The blood bioequivalency of two formulations of levamisole in cattle was determined in a cross-over trial conducted by Janssen Pharmaceutica, Beerse, Belgium. Also measured in the same study was the plasma depletion of DGME.
Ten cattle, divided into two groups of five, each group consisting of two heifers, two dairy cows and one bull, were treated with either levamisole pour-on, applied by pouring on the mid-back line of the animal at a rate of 10 mg levamisole per kg, or Levasole Injectable Solution, 13.65% injected subcutaneously at the recommended dose of 6 mg levamisole phosphate per kg (equivalent to 5.1 mg levamisole per kg). Plasma was sampled before and 0.5, 1, 2, 3, 4, 6, 8, 24, 32, and 48 hours after treatment. After a 10-day interval, treatments were crossed-over and the study repeated.

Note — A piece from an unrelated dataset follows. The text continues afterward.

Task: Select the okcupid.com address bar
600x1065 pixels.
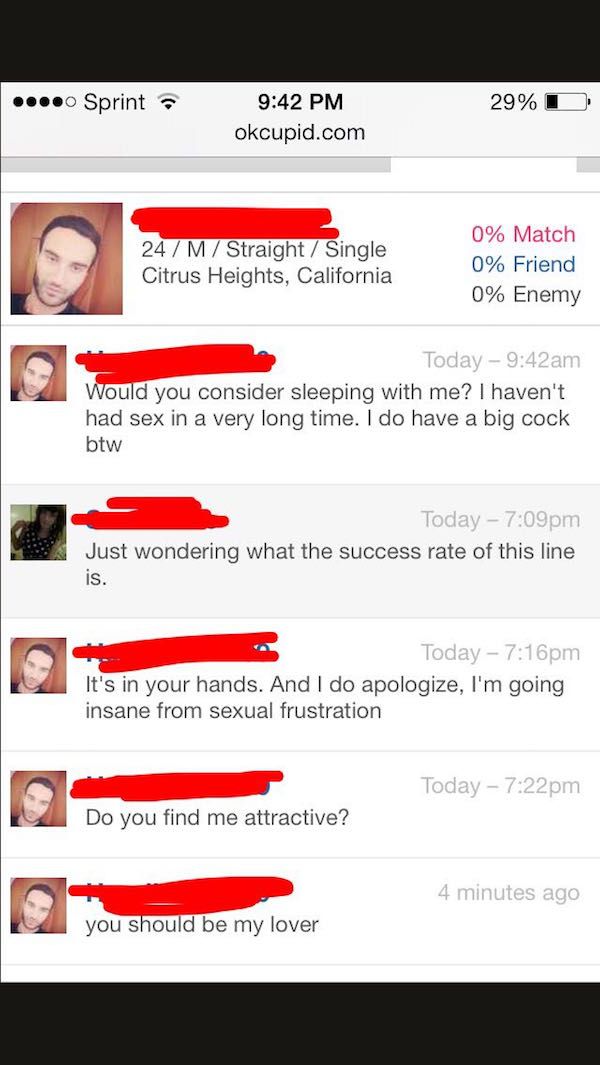Action: click(300, 132)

Plasma samples were analyzed for levamisole using a gas chromatographic method. The validated sensitivity of the method was 0.01 ppm.
The area under the plasma concentration-time curve (AUC(0-48h)) values of 6.29 ± 1.74 µg·hour/mL for pour-on and 6.91 ± 1.20 µg·hour/mL subcutaneous administration were not significantly different (p is greater than 0.05). Thus, the systemic availability was similar for either treatment, demonstrating that the two dosage forms of levamisole were bioequivalent at the given therapeutic dose levels.

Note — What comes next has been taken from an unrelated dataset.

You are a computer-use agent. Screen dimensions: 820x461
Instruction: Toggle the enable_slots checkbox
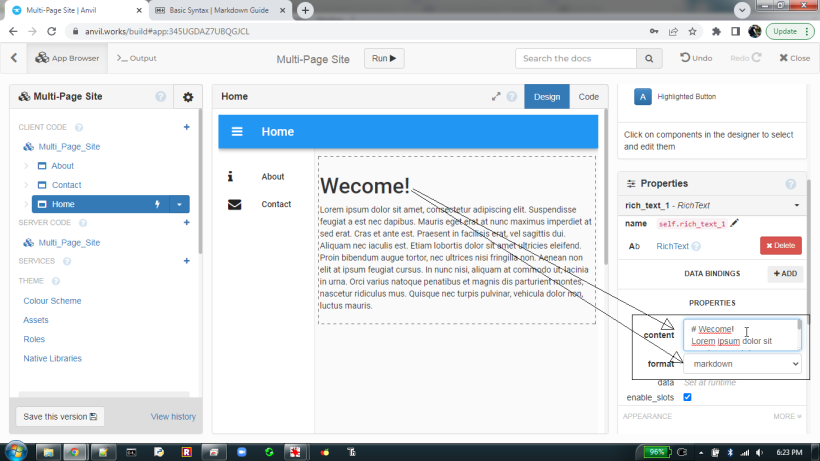[x=687, y=397]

DGME was analyzed using a specific gas chromatographic procedure which was shown to have a validated sensitivity of 0.1 ppm. Maximum plasma levels, amounting to an average of 1.44 ± 0.90 ppm were attained 1 to 4 hours (2.7 ± 1.2 hours) after application. Subsequent elimination from plasma proceeded with an apparent half-life of 1.3 to 3.9 hours (2.05 ± 0.83 hours). In most animals, plasma DGME levels were lower than 0.1 ppm within 24 hours after application. No sex nor age-related influences on the systemic absorption of DGME was apparent. It was concluded in this evaluation that the systemic availability of DGME was very limited and that its elimination from plasma was rapid.

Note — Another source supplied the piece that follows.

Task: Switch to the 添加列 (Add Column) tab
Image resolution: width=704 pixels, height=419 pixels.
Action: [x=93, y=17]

1. Acute Oral Toxicity - Mice
The acute oral toxicity of 10% levamisole pour-on and of its vehicle DGME were tested in male and female mice in a study conducted by Robert Young & Co. Ltd., Glasgow, Scotland. In male mice, the maximum tolerated dose of levamisole was 40 mg/kg. At higher dose levels mortality was observed. In female mice, the maximum tolerated oral dose level was 80 mg/kg. At higher dose levels, there appeared to be an individual difference in susceptibility to the formulation.
The maximum tolerated dose levels of DGME corresponded with 1.89 mL/kg (1.8 g/kg). At 3.41 mL/kg (3.24 g/kg), mortality was observed.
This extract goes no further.